To do »
(a) In the Blackbud text below, reproduce word for word the stretch that starts at "Blackbud are an" and ends after "by one week.".
(b) According to the Blackbud text, when was the band's debut album released?

Blackbud are an English indie rock band from Wiltshire, comprising Joe Taylor (guitar, vocals), Adam Newton (bass, backing vocals) and Sam Nadel (drums, backing vocals). Blackbud have been compared to artists such as Jeff Buckley, Radiohead and Led Zeppelin, and have toured extensively, to critical acclaim, having attracted the attention of Jimmy Page, Michael Eavis and Steve Lamacq, amongst other noteworthy people. In January 2010, the band entered an indefinite hiatus.

The band's debut album, From The Sky, was released on 31 July 2006, while their self-titled second album, Blackbud was released on 8 June 2009, with digital-only single "You Can Run" preceding it by one week.

Information shown »
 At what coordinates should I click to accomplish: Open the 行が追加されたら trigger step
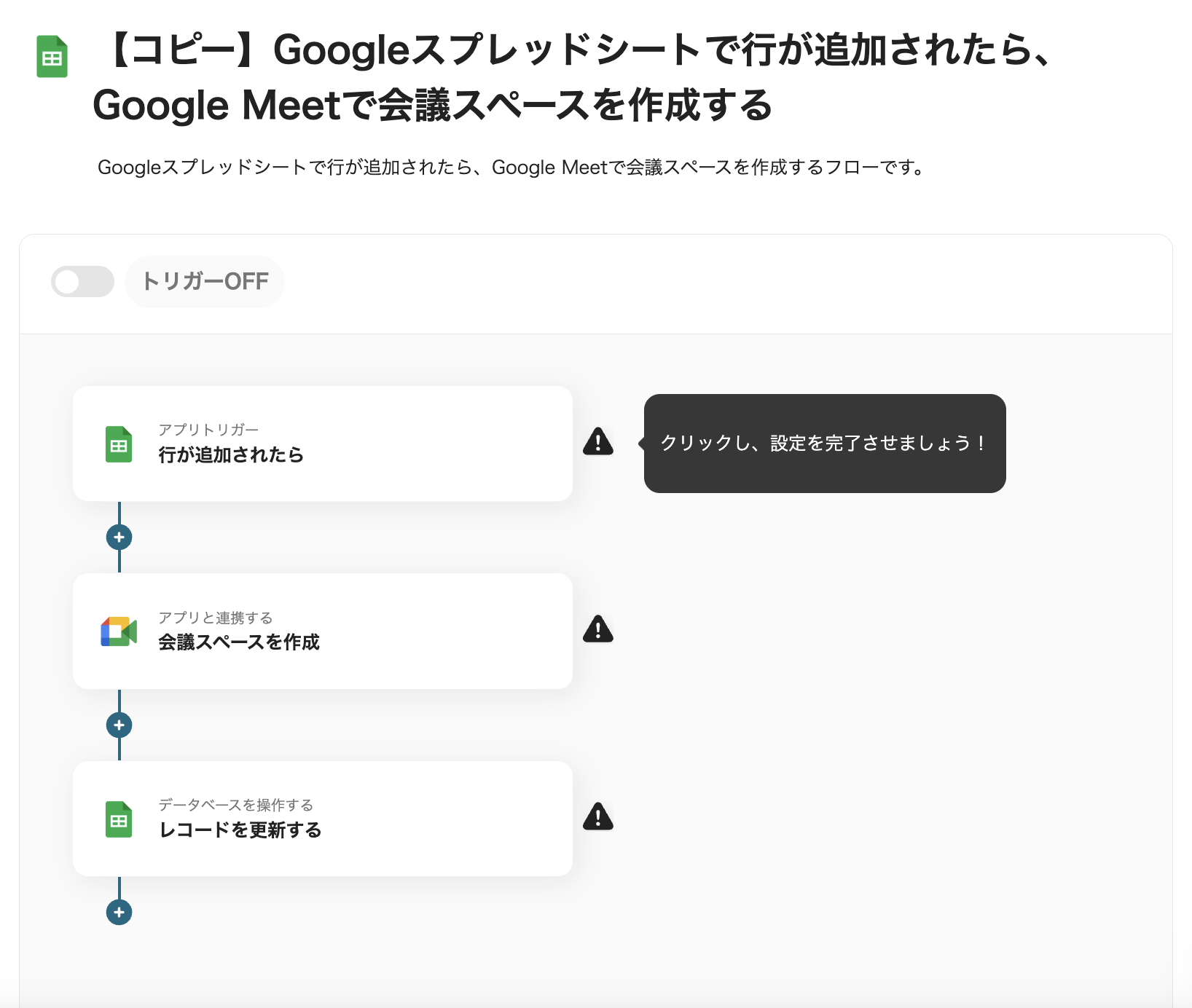pos(322,444)
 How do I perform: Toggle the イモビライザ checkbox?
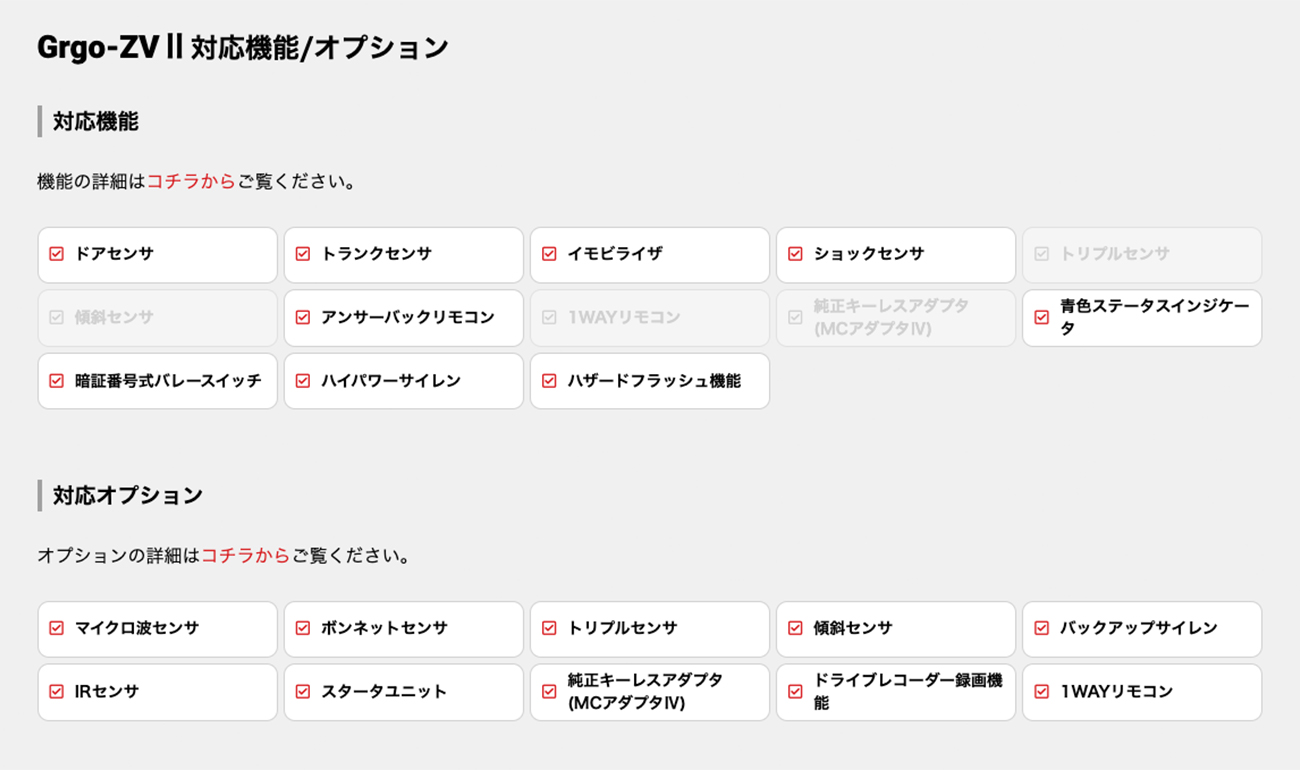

Results of the tasks »
(a)
Blackbud are an English indie rock band from Wiltshire, comprising Joe Taylor (guitar, vocals), Adam Newton (bass, backing vocals) and Sam Nadel (drums, backing vocals). Blackbud have been compared to artists such as Jeff Buckley, Radiohead and Led Zeppelin, and have toured extensively, to critical acclaim, having attracted the attention of Jimmy Page, Michael Eavis and Steve Lamacq, amongst other noteworthy people. In January 2010, the band entered an indefinite hiatus.

The band's debut album, From The Sky, was released on 31 July 2006, while their self-titled second album, Blackbud was released on 8 June 2009, with digital-only single "You Can Run" preceding it by one week.

(b) 31 July 2006